BRCA2 has a cancer risk profile similar, but not identical, to BRCA1. Lifetime breast cancer risk for BRCA2 mutation carriers is estimated to be 45% to 84%, with lifetime ovarian cancer risk in the range of 10% to 20% (40, 45) and BRCA2 mutations are associated with a 6% lifetime risk of male breast cancer (7). Male BRCA2 mutation carriers have an increased risk of prostate cancer. Pancreatic cancer also is associated with BRCA2 mutations (46), with an RR of 3.5. The incidence of BRCA2 germline mutations in patients with familial pancreatic cancer (two first-degree relatives with pancreatic cancer) may be as high as 20% (47). BRCA2 mutation carriers also appear to have an increased risk of stomach cancer (RR = 2.6), gallbladder and bile duct cancers (RR = 5.0), and malignant melanoma (RR = 2.6) (46).

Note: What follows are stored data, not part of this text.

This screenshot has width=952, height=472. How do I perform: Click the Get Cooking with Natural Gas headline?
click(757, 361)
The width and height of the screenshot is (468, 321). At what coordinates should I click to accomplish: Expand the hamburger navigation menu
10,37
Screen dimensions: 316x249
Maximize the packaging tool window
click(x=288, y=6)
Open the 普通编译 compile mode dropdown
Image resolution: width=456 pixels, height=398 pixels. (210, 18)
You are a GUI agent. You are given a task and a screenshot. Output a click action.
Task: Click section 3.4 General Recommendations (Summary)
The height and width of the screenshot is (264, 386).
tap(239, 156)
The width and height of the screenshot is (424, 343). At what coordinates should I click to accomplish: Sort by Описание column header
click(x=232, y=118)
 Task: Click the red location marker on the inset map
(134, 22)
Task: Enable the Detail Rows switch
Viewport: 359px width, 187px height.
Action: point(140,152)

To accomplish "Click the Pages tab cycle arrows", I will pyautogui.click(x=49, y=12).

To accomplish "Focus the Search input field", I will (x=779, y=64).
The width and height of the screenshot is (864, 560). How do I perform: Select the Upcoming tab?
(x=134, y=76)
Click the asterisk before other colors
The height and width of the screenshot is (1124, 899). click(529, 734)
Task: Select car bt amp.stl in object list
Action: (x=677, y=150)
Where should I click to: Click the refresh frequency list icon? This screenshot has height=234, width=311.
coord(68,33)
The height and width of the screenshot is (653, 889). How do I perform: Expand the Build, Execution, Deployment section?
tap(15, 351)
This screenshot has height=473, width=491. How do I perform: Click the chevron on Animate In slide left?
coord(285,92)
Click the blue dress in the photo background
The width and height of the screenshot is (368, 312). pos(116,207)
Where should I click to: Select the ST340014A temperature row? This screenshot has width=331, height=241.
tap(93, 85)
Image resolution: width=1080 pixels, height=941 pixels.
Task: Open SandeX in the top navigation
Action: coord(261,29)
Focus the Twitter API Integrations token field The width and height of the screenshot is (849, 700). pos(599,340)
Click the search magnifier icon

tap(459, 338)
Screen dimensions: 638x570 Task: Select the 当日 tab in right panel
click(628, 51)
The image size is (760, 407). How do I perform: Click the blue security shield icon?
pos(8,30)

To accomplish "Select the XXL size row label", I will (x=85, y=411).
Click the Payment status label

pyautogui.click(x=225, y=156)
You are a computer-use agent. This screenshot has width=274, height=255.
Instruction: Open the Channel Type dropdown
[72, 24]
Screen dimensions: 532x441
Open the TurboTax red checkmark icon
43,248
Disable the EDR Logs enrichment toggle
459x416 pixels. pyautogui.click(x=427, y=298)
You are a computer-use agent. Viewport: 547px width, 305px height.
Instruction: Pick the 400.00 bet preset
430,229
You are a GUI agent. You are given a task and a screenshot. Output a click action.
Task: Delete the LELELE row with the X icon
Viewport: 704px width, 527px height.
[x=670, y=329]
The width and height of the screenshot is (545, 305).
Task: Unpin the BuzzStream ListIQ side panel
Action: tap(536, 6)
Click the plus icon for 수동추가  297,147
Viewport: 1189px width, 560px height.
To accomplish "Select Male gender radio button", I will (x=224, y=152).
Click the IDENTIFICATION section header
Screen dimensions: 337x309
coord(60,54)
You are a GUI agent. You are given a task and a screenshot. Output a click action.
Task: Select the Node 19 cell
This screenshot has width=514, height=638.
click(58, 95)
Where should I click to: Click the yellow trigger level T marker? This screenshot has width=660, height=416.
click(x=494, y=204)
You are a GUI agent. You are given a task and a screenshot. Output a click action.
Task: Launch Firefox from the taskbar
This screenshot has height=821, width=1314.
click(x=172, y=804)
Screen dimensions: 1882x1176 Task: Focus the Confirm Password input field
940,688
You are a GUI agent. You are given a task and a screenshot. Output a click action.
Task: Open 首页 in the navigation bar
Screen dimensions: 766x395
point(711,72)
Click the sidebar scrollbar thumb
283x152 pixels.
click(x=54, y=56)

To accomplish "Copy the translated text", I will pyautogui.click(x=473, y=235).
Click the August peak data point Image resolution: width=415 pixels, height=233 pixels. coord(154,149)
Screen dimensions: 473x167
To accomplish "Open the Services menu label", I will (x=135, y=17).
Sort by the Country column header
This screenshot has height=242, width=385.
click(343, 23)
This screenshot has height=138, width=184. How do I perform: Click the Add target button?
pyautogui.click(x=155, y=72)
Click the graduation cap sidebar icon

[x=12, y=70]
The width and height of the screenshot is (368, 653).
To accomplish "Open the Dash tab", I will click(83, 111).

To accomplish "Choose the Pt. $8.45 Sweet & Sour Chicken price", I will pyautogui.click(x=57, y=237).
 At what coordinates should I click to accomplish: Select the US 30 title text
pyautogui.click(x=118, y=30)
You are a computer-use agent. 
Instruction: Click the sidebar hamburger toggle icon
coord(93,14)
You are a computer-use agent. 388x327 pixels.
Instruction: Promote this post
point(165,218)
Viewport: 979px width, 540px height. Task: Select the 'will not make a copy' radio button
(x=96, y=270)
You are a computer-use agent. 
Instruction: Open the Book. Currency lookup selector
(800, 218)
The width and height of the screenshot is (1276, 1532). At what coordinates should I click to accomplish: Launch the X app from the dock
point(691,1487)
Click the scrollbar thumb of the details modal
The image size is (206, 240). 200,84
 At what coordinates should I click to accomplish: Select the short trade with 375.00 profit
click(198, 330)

Modifiers of BRCA1 and BRCA2 Mutations
Although germline mutations in BRCA1 and BRCA2 confer a high risk of breast cancer, a great deal of variability in cancer risk among individuals both between and within families has been observed. The discovery of environmental or genetic factors that modify the penetrance of BRCA1 and BRCA2 mutations may clarify our understanding of their mechanism of action and provide additional information with which to counsel individuals with BRCA1 and BRCA2 mutations. Furthermore, factors that affect familial breast cancer risk in the general population could presumably affect breast cancer risk in BRCA1 and BRCA2 mutation carriers. By far the most important modifiers identified for BRCA1 and BRCA2 mutation carriers are prophylactic oophorectomy and the use of tamoxifen for chemoprevention. Prophylactic oophorectomy decreases the risk of ovarian cancer by 95% but importantly also decreases the risk of breast cancer by 50% (48, 49). The magnitude of the benefit of oophorectomy (and estrogen deprivation) on breast cancer risk is seen in both in BRCA1 and BRCA2 mutation carriers, despite that 90% of BRCA1-related breast cancers are ER negative. In retrospective studies, tamoxifen has been shown to decrease the risk of contralateral breast tumors by 50% in both BRCA1 and BRCA2 mutation carriers (50). To date, many reproductive factors have been examined as modifiers in BRCA1 and BRCA2 mutation carriers, including parity, age at first pregnancy, oral contraceptive use, and tubal ligation (51). Of all these, perhaps the most clinically relevant are the protective effects of oral contraceptives on ovarian cancer risk.